This paper reviews the present status and gives outlook on future developments of quantum dot infrared photodetectors (QDIPs). At the beginning the paper summarizes the fundamental properties of QDIPs. Next, an emphasize is put on their potential developments. Investigations of the performance of QDIPs as compared to other types of infrared photodetectors are presented. A model is based on fundamental performance limitations enabling a direct comparison between different infrared material technologies. It is assumed that the performance is due to thermal generation in the active detector’s region. In comparative studies, the HgCdTe photodiodes, quantum well infrared photodetectors (QWIPs), type II superllatice photodiodes, Schottky barrier photoemissive detectors, doped silicon detectors, and high temperature superconductor detectors are considered.
Theoretical predictions indicate that only type II superlattice photodiodes and QDIPs are expected to compete with HgCdTe photodiodes.
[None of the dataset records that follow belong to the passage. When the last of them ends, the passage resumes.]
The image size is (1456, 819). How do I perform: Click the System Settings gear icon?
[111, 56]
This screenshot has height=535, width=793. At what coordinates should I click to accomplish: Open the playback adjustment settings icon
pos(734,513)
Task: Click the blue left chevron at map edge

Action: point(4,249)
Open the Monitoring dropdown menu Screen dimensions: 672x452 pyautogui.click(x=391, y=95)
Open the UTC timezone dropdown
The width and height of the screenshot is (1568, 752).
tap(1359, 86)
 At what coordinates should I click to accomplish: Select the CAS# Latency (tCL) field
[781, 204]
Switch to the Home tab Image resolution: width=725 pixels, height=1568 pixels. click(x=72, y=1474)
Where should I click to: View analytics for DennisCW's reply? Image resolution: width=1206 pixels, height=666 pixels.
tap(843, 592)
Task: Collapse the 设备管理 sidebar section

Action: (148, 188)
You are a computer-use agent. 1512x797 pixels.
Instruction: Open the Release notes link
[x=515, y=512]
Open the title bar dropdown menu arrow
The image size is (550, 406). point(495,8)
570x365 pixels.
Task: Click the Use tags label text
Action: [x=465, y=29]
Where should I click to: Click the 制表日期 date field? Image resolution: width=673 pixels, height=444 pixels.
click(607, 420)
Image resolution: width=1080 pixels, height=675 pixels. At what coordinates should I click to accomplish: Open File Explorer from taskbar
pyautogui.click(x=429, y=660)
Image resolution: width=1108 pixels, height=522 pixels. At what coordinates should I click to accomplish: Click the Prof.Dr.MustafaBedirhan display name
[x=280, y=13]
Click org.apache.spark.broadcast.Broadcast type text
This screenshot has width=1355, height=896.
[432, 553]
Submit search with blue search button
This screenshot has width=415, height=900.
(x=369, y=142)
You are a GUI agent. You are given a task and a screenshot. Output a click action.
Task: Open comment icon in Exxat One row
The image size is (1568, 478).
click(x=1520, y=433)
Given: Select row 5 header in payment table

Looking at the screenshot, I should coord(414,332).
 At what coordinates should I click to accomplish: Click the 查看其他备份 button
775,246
QDIPs theoretically have several advantages compared with QWIPs including the normal incidence response, lower dark current, higher operating temperature, higher responsivity and detectivity. The operating temperature for HgCdTe detectors is higher than for other types of photon detectors.
Comparison of QDIP performance with HgCdTe detectors gives evidence that the QDIP is suitable for high operation temperature. It can be expected that improvement in technology and design of QDIP detectors will make it possible to achieve both high sensitivity and fast response useful for practical application at room temperature.
Finally, issue associated with the development and exploitation of multispectral photodetectors from this new material is discussed. Discussions is focused on most recently on-going detector technology efforts in fabrication both photodetectors and focal plane arrays.